As shown in Figure 7, the
no_ui_public_dir is not visible on the Shared Folder dashboard; therefore, we can not delete this parent directory via the web UI.
At this point, since the subdirectory is available in the web UI Shared Folder dashboard, this subdirectory can be shared via NFS or SMB/CIFS using the web UI. The parent directory will not. Obviously there are ACL, Privileges, etc, but that is another can worm to open.

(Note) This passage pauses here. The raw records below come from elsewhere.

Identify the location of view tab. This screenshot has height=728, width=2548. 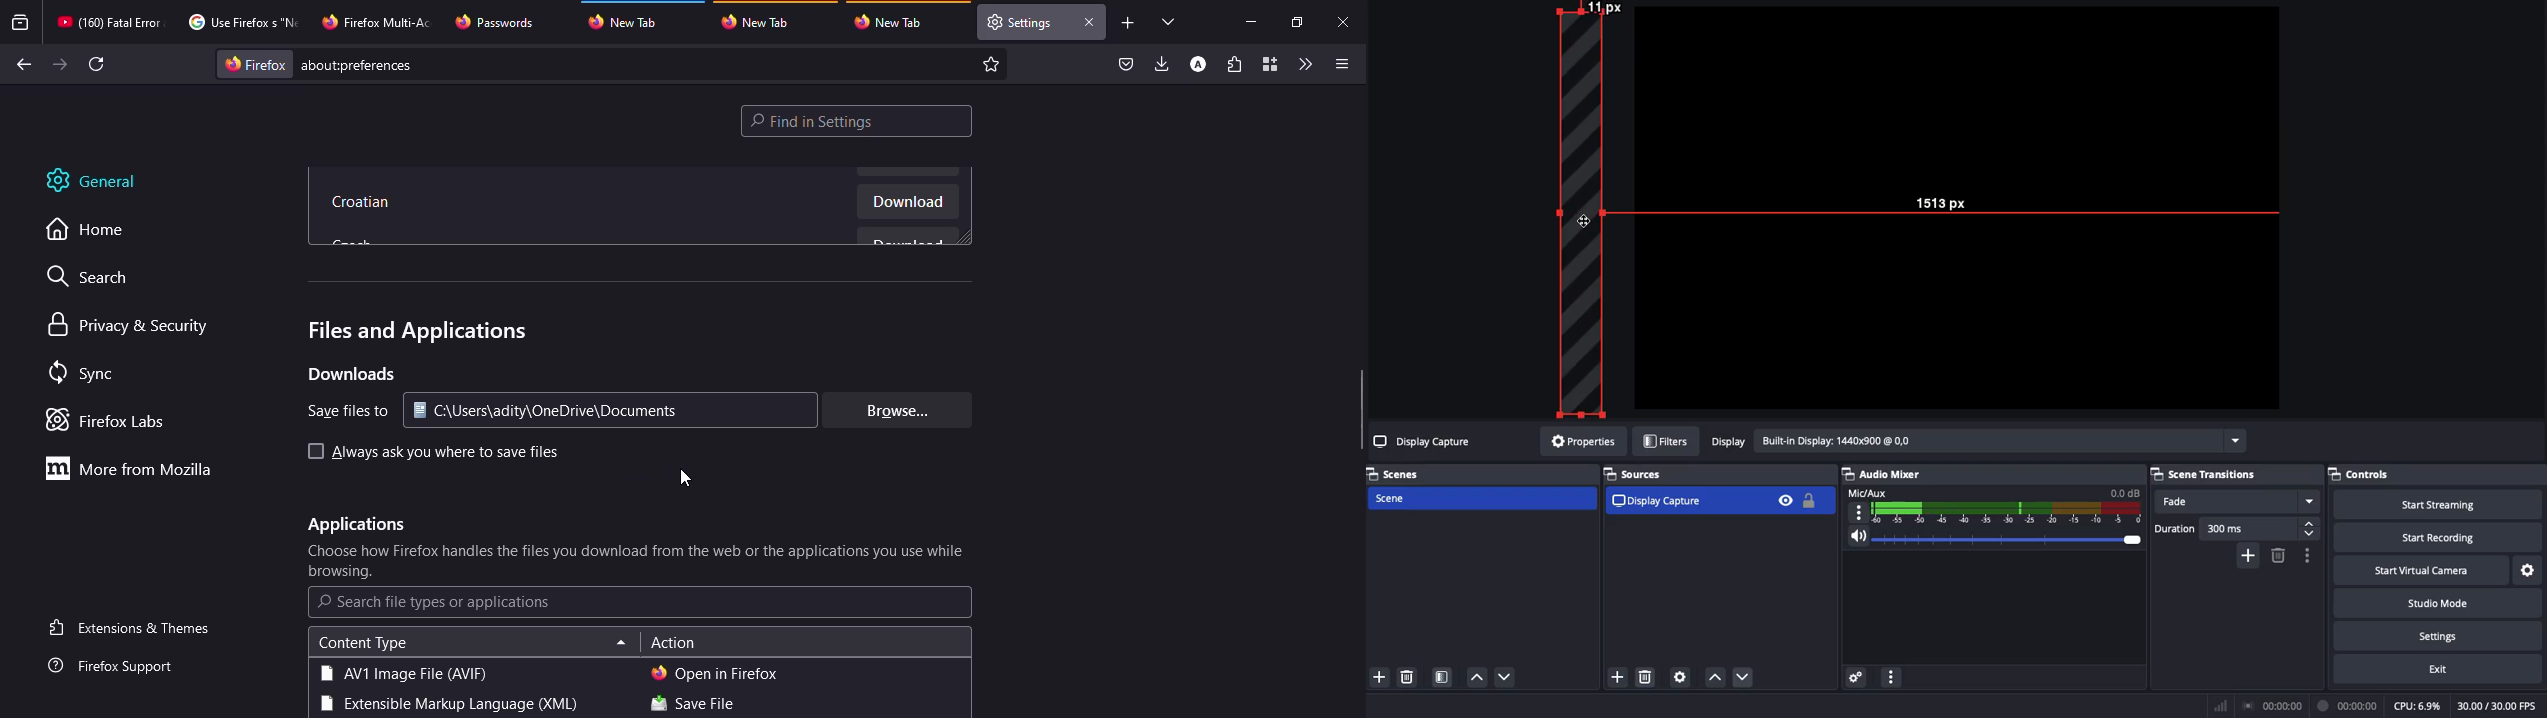
(1169, 21).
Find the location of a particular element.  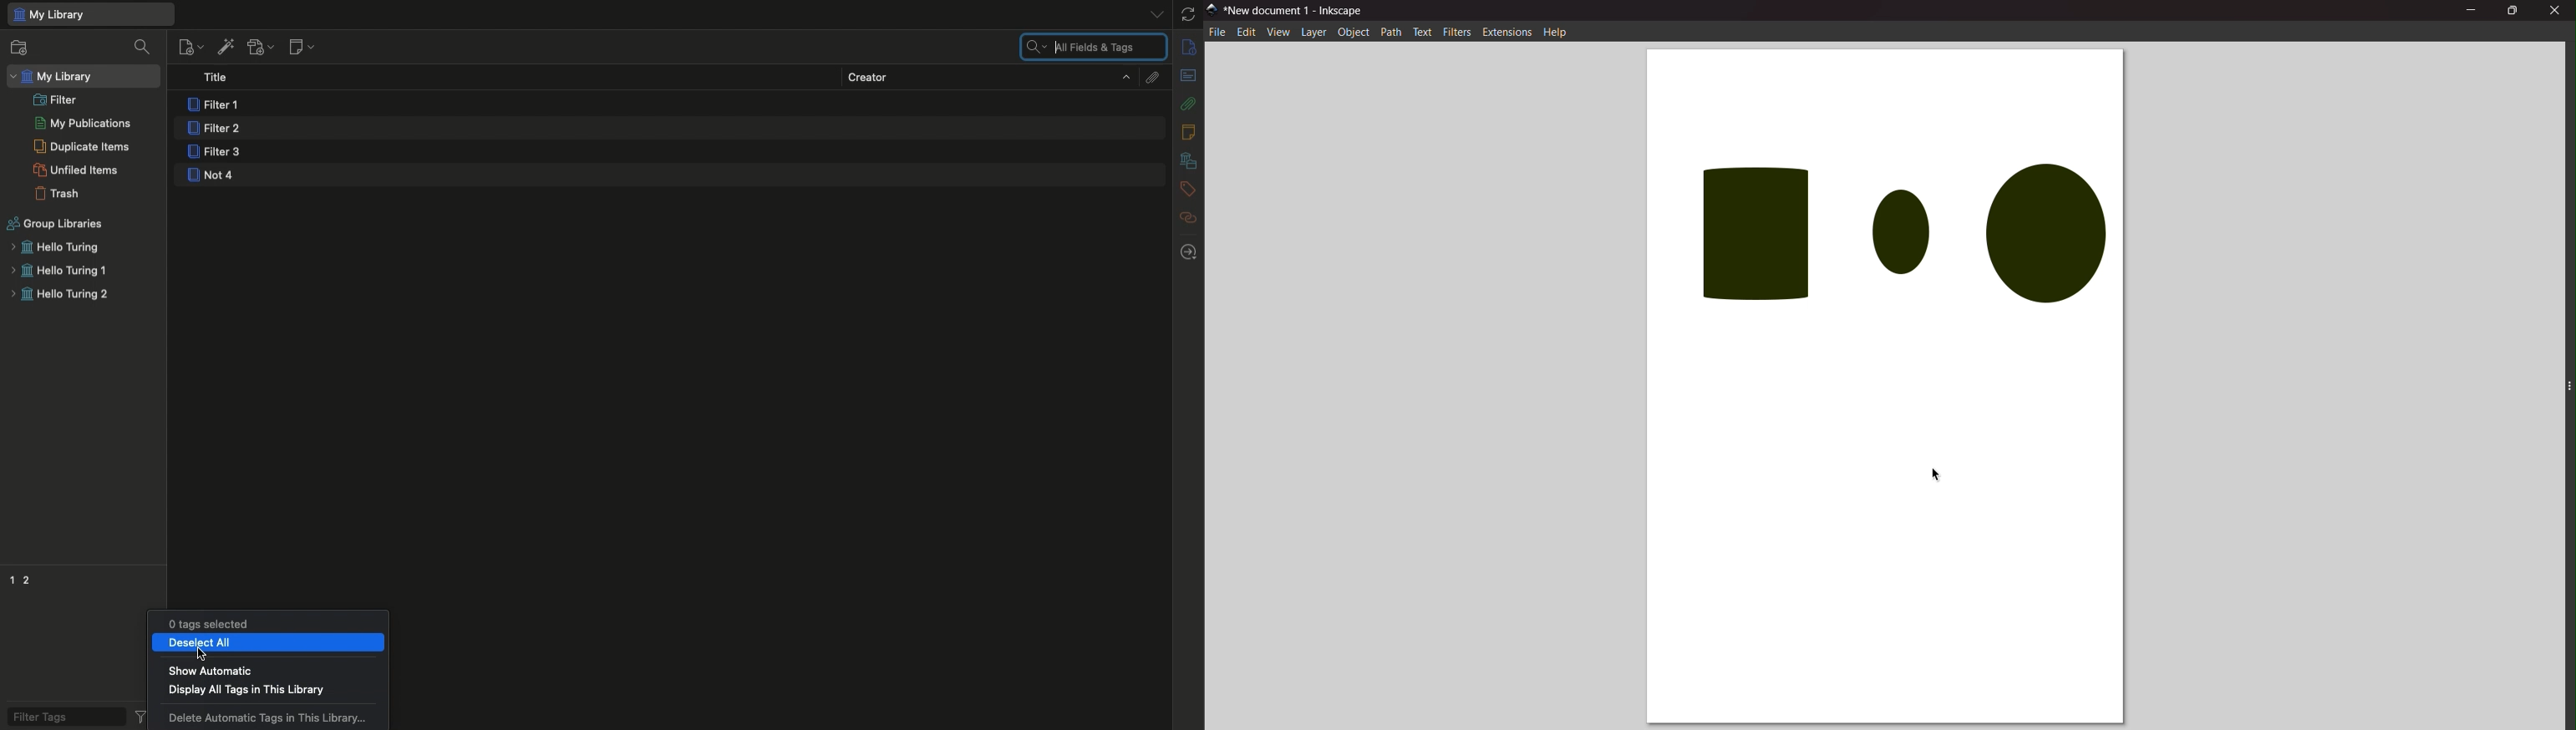

Locate is located at coordinates (1188, 252).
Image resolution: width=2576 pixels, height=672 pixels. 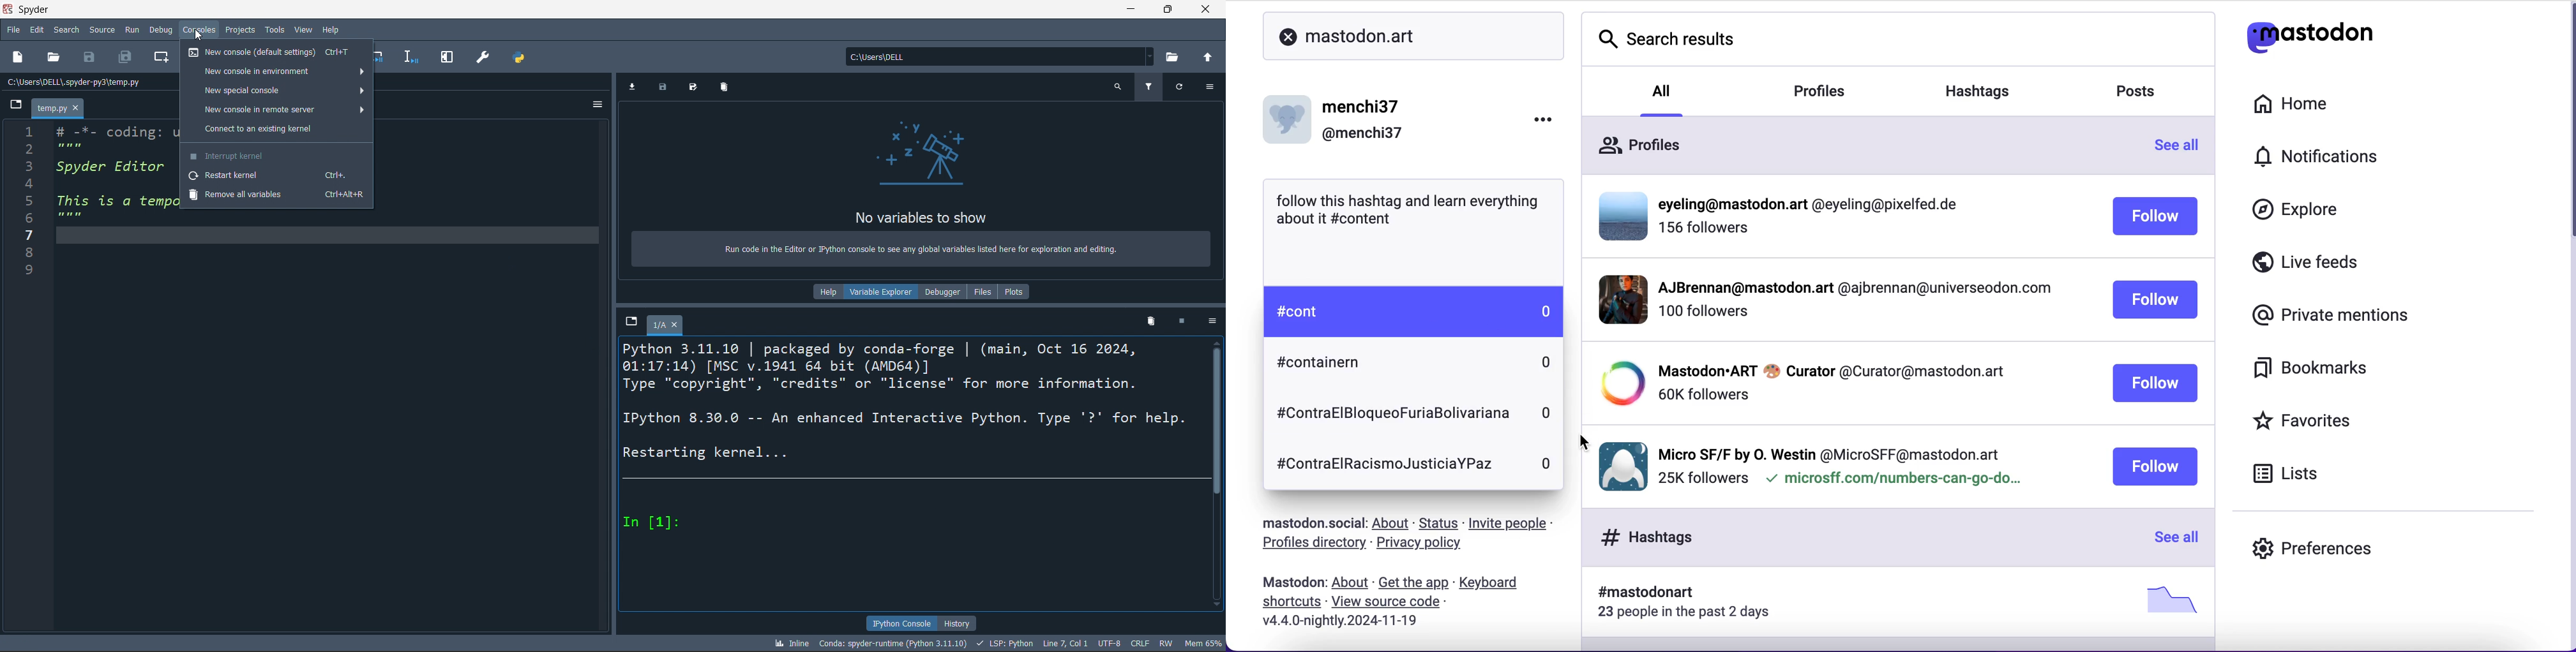 What do you see at coordinates (656, 522) in the screenshot?
I see `In [1]:` at bounding box center [656, 522].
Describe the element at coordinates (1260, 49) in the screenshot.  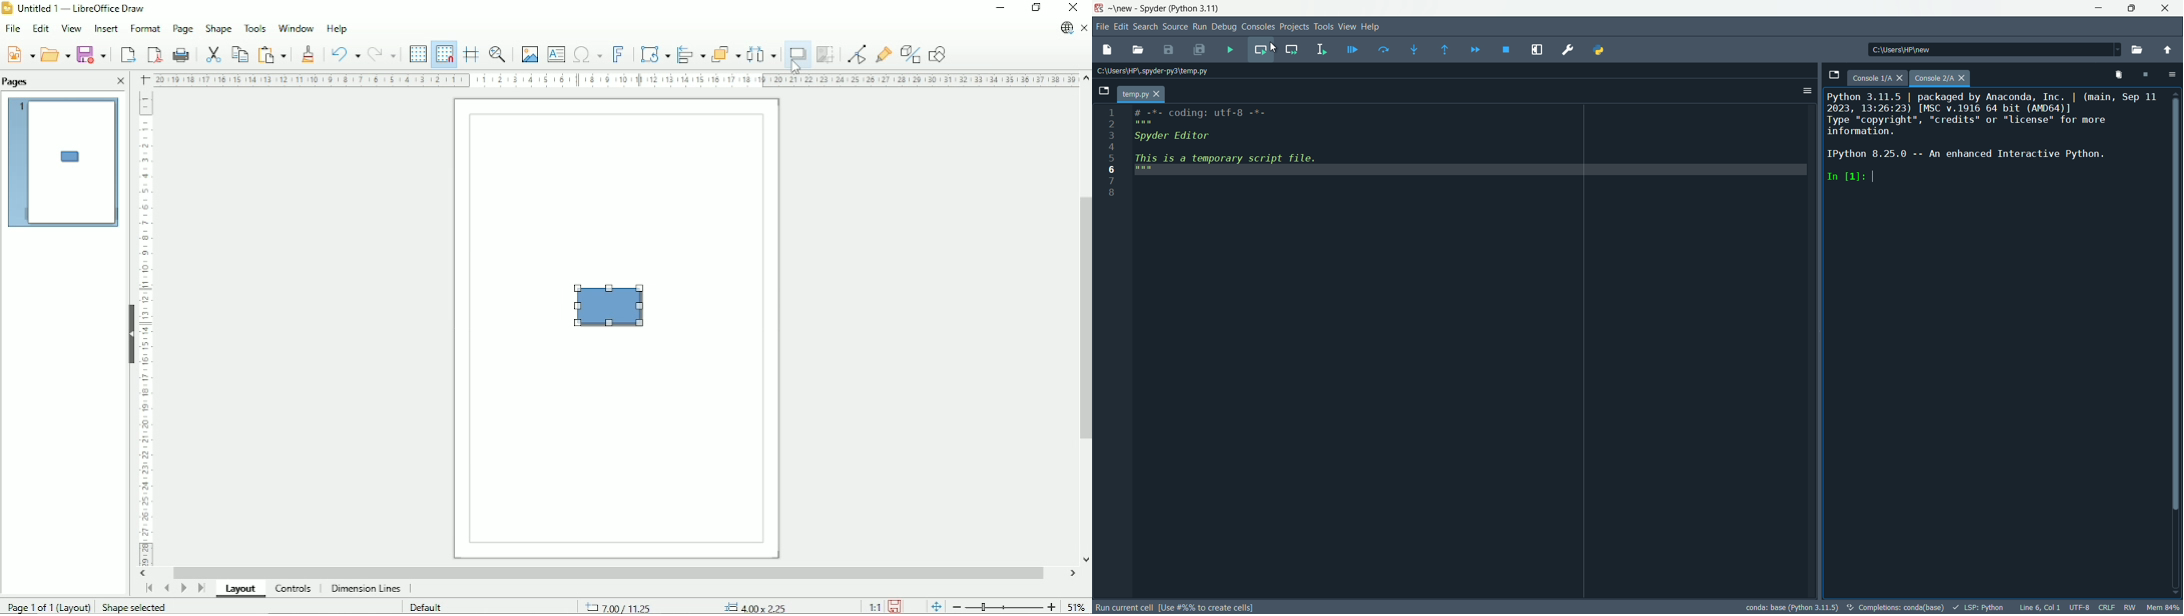
I see `run current cell` at that location.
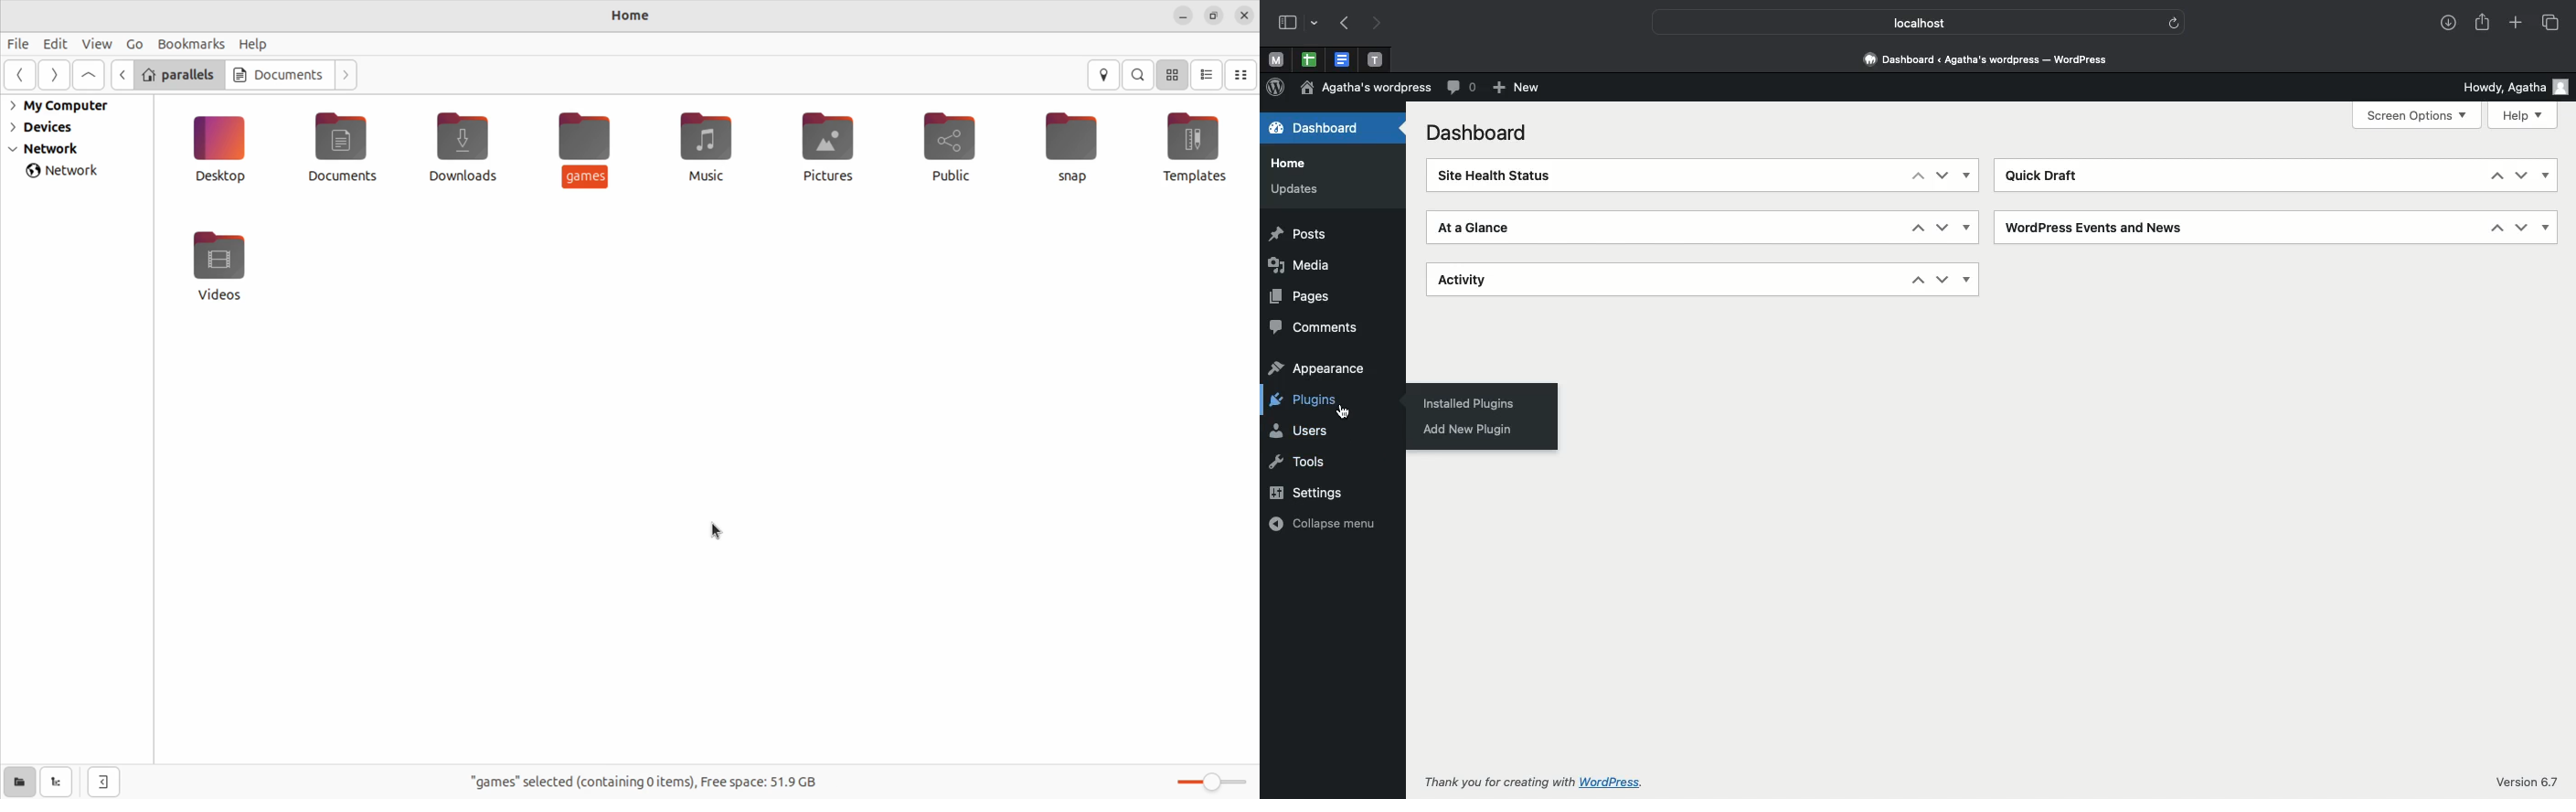 Image resolution: width=2576 pixels, height=812 pixels. Describe the element at coordinates (1306, 431) in the screenshot. I see `Users` at that location.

Creating any directories via CLI will not be visible on the web UI Shared Folders, NFS and SMB/CIFS on the web UI dashboards. But there is an exception, the directory will be available in the Shared Folders when selecting the path. Understanding each method of how to create these directories and their behavior is going to be beneficial for the person who is administering an OMV server to better plan an action approach.
For me, I will try to stay with the web UI method because it really defeats the purpose of using the NAS distro if I were to use the CLI to do everything. Also, it would get so confusing down the road and I would need to figure out what I did and how I did it. Unless I have something I need to do via the CLI that I cannot do on the web UI, I will stick will web UI to keep things organize managing my NAS server. Otherwise, I would just spin up a Debian Linux and install SnapRAID, MergerFS, NFS and some other stuff.
I hope you will find this informative and if I need to make some corrections, please let me know.
Thank you so much!! This clarifies several things for me. I’m very new to OMV and know nothing about servers. I noticed that although there are lots of tutorials on installing OMV (especially on the Raspberry pi), there are fewer offerings on how to set up and use OMV.